Extract to read
2018 Men's Asian Champions Trophy

Tournament details
- Host country: Oman
- City: Muscat
- Dates: 18–28 October
- Teams: 6 (from 1 confederation)
- Venue: Sultan Qaboos Sports Complex

Final positions
- Champions: India & Pakistan (3rd title)
- Third place: Malaysia

Tournament statistics
- Matches played: 19
- Goals scored: 92 (4.84 per match)
- Top scorer: Faizal Saari (8 goals)
- Best player: Akashdeep Singh

= 2018 Men's Asian Champions Trophy =

Field hockey tournament

The Hero Asian Champions Trophy 2018 was held at Muscat, Oman between October 18–28, 2018. It was the fifth edition of the Asian Hockey Champions Trophy, a field hockey tournament for the six best Asian national teams. This was announced by the Asian Hockey Federation (AHF) on 29 January 2018. The Oman Hockey Association hosted the tournament.

The 5th edition of the biennial event took place at the Sultan Qaboos Sports Complex in Muscat, Sultanate of Oman. The tournament featured host nation Oman, Pakistan, Malaysia, India, South Korea, and Japan.

Supplied data
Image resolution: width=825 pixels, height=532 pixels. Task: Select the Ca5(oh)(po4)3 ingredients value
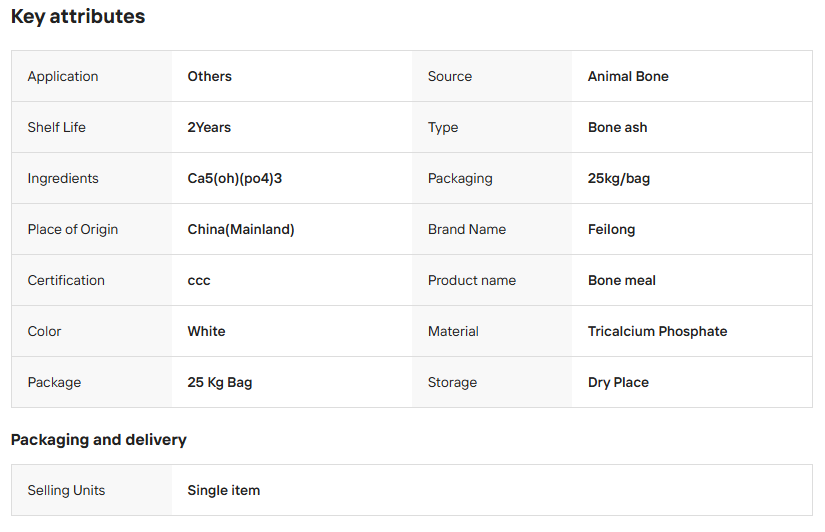(x=241, y=178)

Objectives
**1)** Transcribe the stretch of the hockey tournament article from "Final positions" through "(4.84 per match)".
**2)** According to the hockey tournament article, which organization hosted the 2018 event?
**3)** Resume the 2018 Asian Champions Trophy article after its final sentence.

Answers per task
**1)**
Final positions
- Champions: India & Pakistan (3rd title)
- Third place: Malaysia

Tournament statistics
- Matches played: 19
- Goals scored: 92 (4.84 per match)

**2)** The Oman Hockey Association.

**3)**
Hero MotoCorp, a global partner of the International Hockey Federation (FIH) and a long-term associate of the Asian Hockey Federation (AHF), were the title sponsor of the tournament.

India and Pakistan were declared joint winners by virtue of forfeiture of the final due to persistent rain. Malaysia finished at the 3rd place after defeating Japan 3-2 in the penalty shootouts in the bronze medal match. Malaysia's Faizal Saari was the top scorer of the tournament with 8 Goals. India remained the only undefeated team in the tournament.

==Umpires==
A total of nine umpires were appointed by the FIH and National Association to officiate the tournament.

- Anand (IND)
- Bruce Bale (ENG)
- Dong Yoon Shin (KOR)
- Jakub Mejzlik (CZE)
- Kamran Hussain (PAK)
- Khalil Al Balushi (OMA)
- Michihiko Watanabe (JPN)
- Nazmi Kamaruddin (MAS)
- Peter Wright (RSA)

==Results==
All times are Gulf Standard Time (UTC+04:00)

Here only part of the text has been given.